# Activity
In the records below, find the line that contains "You are a computer-use agent. The width" and the line that contains "Task: Open the close-up photo of smiling man". Set down exactly those lines and every line between them, and nothing more.
******
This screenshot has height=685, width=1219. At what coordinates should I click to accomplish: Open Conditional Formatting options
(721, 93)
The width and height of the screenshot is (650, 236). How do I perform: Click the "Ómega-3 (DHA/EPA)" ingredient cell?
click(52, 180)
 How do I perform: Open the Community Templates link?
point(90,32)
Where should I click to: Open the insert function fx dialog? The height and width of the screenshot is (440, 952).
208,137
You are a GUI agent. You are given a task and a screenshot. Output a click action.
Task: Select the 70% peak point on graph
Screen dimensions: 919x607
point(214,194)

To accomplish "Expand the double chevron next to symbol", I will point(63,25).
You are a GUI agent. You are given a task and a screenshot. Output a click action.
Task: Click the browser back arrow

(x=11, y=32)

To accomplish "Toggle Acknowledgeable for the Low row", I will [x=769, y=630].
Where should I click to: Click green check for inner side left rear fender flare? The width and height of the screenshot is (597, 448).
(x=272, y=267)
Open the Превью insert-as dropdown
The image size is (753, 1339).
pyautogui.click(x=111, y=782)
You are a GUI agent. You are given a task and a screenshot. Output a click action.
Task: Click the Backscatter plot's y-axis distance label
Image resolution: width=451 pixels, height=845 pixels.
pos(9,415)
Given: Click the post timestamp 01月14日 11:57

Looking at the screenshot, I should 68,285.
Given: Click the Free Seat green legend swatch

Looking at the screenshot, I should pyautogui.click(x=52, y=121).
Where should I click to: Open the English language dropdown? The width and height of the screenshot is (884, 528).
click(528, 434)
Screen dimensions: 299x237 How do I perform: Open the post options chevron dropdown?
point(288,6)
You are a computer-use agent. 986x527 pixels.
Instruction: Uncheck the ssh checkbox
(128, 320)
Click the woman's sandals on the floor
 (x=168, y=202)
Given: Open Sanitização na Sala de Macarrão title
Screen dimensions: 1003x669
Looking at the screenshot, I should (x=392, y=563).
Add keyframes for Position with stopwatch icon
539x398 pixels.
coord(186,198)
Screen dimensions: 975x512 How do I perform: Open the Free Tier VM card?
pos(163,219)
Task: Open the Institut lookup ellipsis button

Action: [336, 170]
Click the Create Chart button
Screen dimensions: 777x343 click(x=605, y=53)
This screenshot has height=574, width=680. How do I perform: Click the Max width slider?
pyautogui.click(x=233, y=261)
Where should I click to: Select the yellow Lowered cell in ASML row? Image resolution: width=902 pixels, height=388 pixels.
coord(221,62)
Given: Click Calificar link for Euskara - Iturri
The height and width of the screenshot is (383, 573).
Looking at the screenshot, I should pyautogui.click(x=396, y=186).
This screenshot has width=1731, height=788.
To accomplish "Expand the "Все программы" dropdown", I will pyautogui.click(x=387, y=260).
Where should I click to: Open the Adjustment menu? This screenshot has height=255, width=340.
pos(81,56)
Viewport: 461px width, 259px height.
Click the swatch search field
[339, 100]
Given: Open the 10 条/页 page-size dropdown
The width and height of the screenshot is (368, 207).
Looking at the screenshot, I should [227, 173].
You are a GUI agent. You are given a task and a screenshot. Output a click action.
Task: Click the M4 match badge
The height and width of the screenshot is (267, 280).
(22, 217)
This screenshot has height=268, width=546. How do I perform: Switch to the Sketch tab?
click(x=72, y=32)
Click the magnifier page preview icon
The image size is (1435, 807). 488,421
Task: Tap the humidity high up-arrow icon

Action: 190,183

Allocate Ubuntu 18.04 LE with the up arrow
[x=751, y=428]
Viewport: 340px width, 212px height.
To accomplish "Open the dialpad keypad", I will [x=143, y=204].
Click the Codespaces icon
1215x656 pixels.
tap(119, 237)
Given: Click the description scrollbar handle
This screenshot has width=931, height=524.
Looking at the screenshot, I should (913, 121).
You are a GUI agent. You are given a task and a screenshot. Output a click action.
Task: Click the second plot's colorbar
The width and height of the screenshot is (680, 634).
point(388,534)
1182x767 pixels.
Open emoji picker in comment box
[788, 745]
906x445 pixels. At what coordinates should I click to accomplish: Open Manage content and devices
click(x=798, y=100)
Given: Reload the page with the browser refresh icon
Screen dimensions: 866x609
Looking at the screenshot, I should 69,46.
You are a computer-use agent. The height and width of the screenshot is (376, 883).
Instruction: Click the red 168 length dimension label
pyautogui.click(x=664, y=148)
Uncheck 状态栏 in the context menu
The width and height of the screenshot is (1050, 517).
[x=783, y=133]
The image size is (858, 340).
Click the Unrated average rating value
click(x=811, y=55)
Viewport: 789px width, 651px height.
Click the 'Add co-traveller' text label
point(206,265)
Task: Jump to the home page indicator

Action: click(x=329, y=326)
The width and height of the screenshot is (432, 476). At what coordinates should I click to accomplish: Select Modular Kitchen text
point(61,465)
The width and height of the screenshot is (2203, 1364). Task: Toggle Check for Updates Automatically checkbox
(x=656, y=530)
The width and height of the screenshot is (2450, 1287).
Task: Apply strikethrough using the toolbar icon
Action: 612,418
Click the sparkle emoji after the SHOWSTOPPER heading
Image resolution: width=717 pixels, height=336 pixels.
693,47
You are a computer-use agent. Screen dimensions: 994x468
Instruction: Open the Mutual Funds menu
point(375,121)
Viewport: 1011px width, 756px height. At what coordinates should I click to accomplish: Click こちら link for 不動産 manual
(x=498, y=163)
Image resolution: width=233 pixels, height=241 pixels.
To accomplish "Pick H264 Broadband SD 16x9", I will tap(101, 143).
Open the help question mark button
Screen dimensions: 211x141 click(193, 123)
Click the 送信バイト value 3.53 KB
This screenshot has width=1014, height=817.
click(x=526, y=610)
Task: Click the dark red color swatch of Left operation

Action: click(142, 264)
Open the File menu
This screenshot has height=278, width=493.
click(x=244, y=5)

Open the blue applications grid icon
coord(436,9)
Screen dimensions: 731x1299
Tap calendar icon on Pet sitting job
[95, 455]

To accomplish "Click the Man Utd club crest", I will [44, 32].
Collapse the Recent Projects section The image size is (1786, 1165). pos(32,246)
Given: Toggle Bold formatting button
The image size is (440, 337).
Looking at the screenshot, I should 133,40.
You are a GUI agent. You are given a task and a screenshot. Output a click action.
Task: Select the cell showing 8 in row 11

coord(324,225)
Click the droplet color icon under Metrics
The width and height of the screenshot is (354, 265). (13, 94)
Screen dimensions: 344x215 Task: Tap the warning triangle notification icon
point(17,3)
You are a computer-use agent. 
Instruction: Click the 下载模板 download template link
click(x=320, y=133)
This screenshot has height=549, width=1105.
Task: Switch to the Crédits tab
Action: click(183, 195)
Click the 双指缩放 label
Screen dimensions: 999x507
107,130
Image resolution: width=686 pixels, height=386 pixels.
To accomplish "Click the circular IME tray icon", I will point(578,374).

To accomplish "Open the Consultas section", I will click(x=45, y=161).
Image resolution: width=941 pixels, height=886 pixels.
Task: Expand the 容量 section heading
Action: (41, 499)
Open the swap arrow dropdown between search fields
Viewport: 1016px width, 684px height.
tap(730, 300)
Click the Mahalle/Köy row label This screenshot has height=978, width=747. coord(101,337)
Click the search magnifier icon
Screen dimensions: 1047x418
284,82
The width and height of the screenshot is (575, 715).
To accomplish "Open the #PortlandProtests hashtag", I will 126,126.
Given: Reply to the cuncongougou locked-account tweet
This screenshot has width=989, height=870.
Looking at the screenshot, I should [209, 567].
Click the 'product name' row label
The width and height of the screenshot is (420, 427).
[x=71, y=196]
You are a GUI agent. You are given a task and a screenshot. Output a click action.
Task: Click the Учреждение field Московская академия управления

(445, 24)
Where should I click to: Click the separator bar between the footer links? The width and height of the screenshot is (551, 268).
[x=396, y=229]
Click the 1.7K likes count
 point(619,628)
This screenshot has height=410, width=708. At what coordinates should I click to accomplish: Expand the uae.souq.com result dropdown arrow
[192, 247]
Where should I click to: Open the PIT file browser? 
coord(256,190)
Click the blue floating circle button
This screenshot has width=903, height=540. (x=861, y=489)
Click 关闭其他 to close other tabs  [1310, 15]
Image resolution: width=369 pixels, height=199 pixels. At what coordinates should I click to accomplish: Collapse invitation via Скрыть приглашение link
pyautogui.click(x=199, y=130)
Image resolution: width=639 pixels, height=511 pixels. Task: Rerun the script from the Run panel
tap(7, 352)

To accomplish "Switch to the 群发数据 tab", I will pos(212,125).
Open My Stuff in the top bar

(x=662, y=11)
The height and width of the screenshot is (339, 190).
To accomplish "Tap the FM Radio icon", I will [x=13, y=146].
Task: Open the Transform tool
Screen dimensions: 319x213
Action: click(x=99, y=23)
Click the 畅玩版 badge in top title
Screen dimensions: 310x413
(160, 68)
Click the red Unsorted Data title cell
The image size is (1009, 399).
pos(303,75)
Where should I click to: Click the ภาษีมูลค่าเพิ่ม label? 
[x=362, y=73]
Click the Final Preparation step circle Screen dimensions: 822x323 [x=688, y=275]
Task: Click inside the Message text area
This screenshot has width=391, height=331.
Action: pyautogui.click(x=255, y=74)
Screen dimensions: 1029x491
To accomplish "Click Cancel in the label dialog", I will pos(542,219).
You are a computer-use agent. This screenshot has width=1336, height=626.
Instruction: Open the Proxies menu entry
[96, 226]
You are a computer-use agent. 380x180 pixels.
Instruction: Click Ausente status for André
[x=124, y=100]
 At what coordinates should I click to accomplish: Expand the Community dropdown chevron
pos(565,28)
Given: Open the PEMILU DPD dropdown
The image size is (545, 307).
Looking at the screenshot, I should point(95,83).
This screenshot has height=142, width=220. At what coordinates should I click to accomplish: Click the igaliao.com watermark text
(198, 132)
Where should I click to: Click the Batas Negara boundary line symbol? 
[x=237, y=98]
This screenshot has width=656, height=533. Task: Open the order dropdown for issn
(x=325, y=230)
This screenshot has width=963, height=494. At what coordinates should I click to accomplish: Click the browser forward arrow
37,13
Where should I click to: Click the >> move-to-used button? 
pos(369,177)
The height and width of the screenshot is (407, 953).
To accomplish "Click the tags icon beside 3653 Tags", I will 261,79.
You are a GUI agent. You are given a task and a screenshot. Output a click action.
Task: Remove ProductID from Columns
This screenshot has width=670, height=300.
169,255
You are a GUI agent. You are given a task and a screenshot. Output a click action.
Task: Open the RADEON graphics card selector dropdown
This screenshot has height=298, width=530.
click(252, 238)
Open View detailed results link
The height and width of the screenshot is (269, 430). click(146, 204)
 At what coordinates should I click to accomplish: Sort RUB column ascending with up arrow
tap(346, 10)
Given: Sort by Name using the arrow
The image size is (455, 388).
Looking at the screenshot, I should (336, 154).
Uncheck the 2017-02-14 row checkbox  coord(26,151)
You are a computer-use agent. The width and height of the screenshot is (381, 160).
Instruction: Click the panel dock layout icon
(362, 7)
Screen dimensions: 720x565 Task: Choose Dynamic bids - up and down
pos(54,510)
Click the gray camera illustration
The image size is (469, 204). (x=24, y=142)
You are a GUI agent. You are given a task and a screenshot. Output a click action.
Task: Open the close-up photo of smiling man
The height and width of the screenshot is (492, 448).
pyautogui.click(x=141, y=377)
******
# Result for this exercise
You are a computer-use agent. The width and height of the screenshot is (381, 160).
Instruction: Click the panel dock layout icon
(362, 7)
Screen dimensions: 720x565 Task: Choose Dynamic bids - up and down
pos(54,510)
Click the gray camera illustration
The image size is (469, 204). (x=24, y=142)
You are a GUI agent. You are given a task and a screenshot. Output a click action.
Task: Open the close-up photo of smiling man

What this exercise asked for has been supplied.